■ **WHAT THE TASK ASKS**:
Would you restate the entries below exactly, keeping every line?

-- Opening Marker --

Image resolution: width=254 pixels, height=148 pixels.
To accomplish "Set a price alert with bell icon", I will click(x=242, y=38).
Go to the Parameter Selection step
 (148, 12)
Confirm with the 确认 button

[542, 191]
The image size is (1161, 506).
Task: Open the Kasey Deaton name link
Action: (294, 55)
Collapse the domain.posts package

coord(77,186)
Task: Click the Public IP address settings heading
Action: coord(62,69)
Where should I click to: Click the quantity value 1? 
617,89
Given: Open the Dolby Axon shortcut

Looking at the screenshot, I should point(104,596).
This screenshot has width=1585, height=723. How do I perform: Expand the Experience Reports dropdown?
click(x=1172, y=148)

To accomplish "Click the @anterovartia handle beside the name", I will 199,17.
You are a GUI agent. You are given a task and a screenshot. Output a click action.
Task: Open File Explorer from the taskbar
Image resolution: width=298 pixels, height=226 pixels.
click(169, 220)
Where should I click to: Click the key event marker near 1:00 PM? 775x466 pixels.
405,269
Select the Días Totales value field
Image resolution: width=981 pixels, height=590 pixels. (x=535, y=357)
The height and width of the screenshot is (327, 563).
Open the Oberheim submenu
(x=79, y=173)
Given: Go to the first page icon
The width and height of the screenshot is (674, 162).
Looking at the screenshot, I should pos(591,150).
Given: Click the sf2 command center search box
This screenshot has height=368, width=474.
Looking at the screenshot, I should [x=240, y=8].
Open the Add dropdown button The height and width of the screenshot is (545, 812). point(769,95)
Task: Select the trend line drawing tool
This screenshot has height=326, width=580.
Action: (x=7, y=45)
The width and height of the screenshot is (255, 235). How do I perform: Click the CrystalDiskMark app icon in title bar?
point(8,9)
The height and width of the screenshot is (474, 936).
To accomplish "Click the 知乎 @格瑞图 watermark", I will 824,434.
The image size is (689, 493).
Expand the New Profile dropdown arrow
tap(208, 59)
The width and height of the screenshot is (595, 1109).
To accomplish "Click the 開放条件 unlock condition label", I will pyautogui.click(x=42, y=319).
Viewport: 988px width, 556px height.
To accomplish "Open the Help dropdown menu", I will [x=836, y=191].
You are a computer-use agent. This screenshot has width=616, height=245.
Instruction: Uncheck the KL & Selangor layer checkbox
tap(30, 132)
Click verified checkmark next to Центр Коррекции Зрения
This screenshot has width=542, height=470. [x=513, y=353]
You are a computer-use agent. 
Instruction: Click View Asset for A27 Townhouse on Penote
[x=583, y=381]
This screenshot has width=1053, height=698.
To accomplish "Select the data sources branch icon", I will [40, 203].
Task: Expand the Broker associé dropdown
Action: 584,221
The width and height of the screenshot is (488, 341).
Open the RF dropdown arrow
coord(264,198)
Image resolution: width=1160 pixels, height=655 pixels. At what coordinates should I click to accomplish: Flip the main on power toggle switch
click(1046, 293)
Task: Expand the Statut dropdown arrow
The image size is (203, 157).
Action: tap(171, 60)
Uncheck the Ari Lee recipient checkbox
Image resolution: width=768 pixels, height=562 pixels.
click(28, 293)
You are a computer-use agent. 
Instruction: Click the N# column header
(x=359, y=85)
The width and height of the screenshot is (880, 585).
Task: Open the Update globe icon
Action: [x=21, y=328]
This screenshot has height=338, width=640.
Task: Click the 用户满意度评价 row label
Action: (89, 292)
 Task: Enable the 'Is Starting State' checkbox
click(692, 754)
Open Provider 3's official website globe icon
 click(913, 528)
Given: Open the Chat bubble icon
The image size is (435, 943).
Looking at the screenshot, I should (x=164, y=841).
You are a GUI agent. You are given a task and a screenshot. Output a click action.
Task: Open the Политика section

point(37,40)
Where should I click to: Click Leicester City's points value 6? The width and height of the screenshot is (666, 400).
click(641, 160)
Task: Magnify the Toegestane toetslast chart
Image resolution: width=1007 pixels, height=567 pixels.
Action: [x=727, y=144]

-- Closing Marker --

■ **ANSWER TO THE EXERCISE**:
Image resolution: width=254 pixels, height=148 pixels.
To accomplish "Set a price alert with bell icon", I will click(x=242, y=38).
Go to the Parameter Selection step
 (148, 12)
Confirm with the 确认 button

[542, 191]
The image size is (1161, 506).
Task: Open the Kasey Deaton name link
Action: (294, 55)
Collapse the domain.posts package

coord(77,186)
Task: Click the Public IP address settings heading
Action: coord(62,69)
Where should I click to: Click the quantity value 1? 
617,89
Given: Open the Dolby Axon shortcut

Looking at the screenshot, I should point(104,596).
This screenshot has width=1585, height=723. How do I perform: Expand the Experience Reports dropdown?
click(x=1172, y=148)

To accomplish "Click the @anterovartia handle beside the name", I will 199,17.
You are a GUI agent. You are given a task and a screenshot. Output a click action.
Task: Open File Explorer from the taskbar
Image resolution: width=298 pixels, height=226 pixels.
click(169, 220)
Where should I click to: Click the key event marker near 1:00 PM? 775x466 pixels.
405,269
Select the Días Totales value field
Image resolution: width=981 pixels, height=590 pixels. (x=535, y=357)
The height and width of the screenshot is (327, 563).
Open the Oberheim submenu
(x=79, y=173)
Given: Go to the first page icon
The width and height of the screenshot is (674, 162).
Looking at the screenshot, I should pos(591,150).
Given: Click the sf2 command center search box
This screenshot has height=368, width=474.
Looking at the screenshot, I should [x=240, y=8].
Open the Add dropdown button The height and width of the screenshot is (545, 812). point(769,95)
Task: Select the trend line drawing tool
This screenshot has height=326, width=580.
Action: (x=7, y=45)
The width and height of the screenshot is (255, 235). How do I perform: Click the CrystalDiskMark app icon in title bar?
point(8,9)
The height and width of the screenshot is (474, 936).
To accomplish "Click the 知乎 @格瑞图 watermark", I will 824,434.
The image size is (689, 493).
Expand the New Profile dropdown arrow
tap(208, 59)
The width and height of the screenshot is (595, 1109).
To accomplish "Click the 開放条件 unlock condition label", I will pyautogui.click(x=42, y=319).
Viewport: 988px width, 556px height.
To accomplish "Open the Help dropdown menu", I will [x=836, y=191].
You are a computer-use agent. This screenshot has width=616, height=245.
Instruction: Uncheck the KL & Selangor layer checkbox
tap(30, 132)
Click verified checkmark next to Центр Коррекции Зрения
This screenshot has width=542, height=470. [x=513, y=353]
You are a computer-use agent. 
Instruction: Click View Asset for A27 Townhouse on Penote
[x=583, y=381]
This screenshot has width=1053, height=698.
To accomplish "Select the data sources branch icon", I will [40, 203].
Task: Expand the Broker associé dropdown
Action: 584,221
The width and height of the screenshot is (488, 341).
Open the RF dropdown arrow
coord(264,198)
Image resolution: width=1160 pixels, height=655 pixels. At what coordinates should I click to accomplish: Flip the main on power toggle switch
click(1046, 293)
Task: Expand the Statut dropdown arrow
The image size is (203, 157).
Action: tap(171, 60)
Uncheck the Ari Lee recipient checkbox
Image resolution: width=768 pixels, height=562 pixels.
click(28, 293)
You are a computer-use agent. 
Instruction: Click the N# column header
(x=359, y=85)
The width and height of the screenshot is (880, 585).
Task: Open the Update globe icon
Action: [x=21, y=328]
This screenshot has height=338, width=640.
Task: Click the 用户满意度评价 row label
Action: (89, 292)
 Task: Enable the 'Is Starting State' checkbox
click(692, 754)
Open Provider 3's official website globe icon
 click(913, 528)
Given: Open the Chat bubble icon
The image size is (435, 943).
Looking at the screenshot, I should (x=164, y=841).
You are a GUI agent. You are given a task and a screenshot. Output a click action.
Task: Open the Политика section

point(37,40)
Where should I click to: Click Leicester City's points value 6? The width and height of the screenshot is (666, 400).
click(641, 160)
Task: Magnify the Toegestane toetslast chart
Image resolution: width=1007 pixels, height=567 pixels.
Action: [x=727, y=144]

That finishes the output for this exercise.